The top reason the physicians gave for not prescribing systemic therapy was poor performance status (73%), followed by advanced patient age (67%), patient preference (53%), and comorbidities (47%). For first-line therapy, 41% said they used carboplatin-based regimens, 37% cisplatin-based, 17% single-agent immunotherapy, and 4% used nonplatinum chemotherapy. All of the participants (100%) said that renal function was the top criterion that drove their choice of a first-line regimen. Other criteria were performance status and neuropathy (each 75%) and patient age (50%).
The interviewees said they typically reserved immunotherapy for patients who were platinum-ineligible or did not want chemotherapy.

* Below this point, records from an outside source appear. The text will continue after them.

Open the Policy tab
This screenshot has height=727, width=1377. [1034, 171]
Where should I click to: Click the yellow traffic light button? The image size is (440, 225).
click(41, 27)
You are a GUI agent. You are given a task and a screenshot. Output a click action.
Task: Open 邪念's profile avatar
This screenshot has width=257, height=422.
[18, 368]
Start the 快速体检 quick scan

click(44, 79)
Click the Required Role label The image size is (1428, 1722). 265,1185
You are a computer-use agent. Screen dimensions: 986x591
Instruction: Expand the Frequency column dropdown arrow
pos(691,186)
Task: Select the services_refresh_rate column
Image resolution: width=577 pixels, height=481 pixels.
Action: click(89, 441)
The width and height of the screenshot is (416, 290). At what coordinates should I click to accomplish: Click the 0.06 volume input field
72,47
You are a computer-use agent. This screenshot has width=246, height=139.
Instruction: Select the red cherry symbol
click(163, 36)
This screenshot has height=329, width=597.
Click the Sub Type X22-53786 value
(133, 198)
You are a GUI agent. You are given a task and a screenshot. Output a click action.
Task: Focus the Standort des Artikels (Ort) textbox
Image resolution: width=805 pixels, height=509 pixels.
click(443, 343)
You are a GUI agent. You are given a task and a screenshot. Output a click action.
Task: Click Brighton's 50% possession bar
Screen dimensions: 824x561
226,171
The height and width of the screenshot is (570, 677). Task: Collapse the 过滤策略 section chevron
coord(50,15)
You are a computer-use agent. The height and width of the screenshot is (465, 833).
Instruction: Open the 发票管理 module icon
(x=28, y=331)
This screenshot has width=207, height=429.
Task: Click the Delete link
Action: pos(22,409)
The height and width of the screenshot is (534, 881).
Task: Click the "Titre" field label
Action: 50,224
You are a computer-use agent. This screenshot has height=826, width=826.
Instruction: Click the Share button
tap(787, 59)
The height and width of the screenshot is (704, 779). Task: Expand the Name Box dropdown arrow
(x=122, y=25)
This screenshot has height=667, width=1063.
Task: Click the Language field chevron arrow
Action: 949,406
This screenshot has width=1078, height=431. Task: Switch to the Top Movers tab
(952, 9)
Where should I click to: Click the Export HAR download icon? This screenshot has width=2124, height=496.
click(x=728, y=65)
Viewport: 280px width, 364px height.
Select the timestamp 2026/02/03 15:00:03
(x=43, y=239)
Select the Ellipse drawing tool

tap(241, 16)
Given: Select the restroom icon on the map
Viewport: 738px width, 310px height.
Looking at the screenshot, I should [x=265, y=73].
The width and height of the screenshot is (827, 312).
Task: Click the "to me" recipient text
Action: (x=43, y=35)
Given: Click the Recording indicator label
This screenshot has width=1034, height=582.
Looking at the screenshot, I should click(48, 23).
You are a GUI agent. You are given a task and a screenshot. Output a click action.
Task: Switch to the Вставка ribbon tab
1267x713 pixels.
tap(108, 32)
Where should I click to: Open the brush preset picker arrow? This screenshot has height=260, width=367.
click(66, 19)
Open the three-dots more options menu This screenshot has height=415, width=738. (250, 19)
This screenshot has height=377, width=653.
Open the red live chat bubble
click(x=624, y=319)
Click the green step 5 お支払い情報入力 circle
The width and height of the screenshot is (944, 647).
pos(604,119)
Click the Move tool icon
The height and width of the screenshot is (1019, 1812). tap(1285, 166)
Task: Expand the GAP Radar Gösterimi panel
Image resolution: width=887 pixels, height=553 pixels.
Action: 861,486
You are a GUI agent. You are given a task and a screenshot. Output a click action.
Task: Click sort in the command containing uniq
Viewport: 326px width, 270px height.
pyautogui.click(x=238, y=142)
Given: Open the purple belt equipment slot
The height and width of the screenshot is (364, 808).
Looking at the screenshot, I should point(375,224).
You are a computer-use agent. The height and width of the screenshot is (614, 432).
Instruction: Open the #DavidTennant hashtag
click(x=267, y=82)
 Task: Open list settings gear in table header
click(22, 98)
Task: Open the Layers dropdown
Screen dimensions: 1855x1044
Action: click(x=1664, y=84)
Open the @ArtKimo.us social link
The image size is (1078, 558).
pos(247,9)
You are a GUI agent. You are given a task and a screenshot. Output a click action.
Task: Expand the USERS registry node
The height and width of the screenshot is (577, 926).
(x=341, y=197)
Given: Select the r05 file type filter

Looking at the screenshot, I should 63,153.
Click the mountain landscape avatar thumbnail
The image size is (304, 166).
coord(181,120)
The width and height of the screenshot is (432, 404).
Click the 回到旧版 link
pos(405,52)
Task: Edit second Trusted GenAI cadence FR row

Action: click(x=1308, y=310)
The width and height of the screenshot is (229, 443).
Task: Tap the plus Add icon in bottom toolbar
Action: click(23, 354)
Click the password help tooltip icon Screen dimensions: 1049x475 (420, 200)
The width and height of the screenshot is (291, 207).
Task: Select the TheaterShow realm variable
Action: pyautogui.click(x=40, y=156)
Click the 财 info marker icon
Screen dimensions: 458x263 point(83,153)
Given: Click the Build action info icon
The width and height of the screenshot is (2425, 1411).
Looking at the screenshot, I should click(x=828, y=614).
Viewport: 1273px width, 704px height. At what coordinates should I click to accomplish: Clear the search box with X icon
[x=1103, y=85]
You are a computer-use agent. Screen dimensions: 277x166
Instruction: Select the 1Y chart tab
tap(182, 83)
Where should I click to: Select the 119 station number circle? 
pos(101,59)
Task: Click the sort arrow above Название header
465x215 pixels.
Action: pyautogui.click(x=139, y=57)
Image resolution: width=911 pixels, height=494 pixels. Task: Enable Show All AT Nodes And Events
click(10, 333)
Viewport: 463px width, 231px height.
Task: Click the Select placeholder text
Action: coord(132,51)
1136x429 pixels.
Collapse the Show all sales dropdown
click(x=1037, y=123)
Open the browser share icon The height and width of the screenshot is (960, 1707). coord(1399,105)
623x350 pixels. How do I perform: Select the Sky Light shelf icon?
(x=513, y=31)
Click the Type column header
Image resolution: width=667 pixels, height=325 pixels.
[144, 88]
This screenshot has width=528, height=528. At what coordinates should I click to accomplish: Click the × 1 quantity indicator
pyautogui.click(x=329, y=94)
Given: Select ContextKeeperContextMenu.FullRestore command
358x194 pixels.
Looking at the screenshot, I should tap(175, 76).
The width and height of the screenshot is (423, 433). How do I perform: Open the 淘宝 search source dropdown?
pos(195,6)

Ten of the 12 oncologists reported that 60% to 80% of their patients with Ia/mUC received second-line treatment.
“It’s encouraging that the majority of prescribers were aware of newly approved treatments and were offering them to patients whenever applicable,” says Dr. Gupta. “These findings suggest that there is greater uptake of systemic therapies in the real world, but these findings aren’t generalizable because of the small sample size.”
According to Dr. Gupta, the next steps in the ongoing research include digging into the data to further identify practice patterns and performing a quantitative survey to address barriers to access to treatment.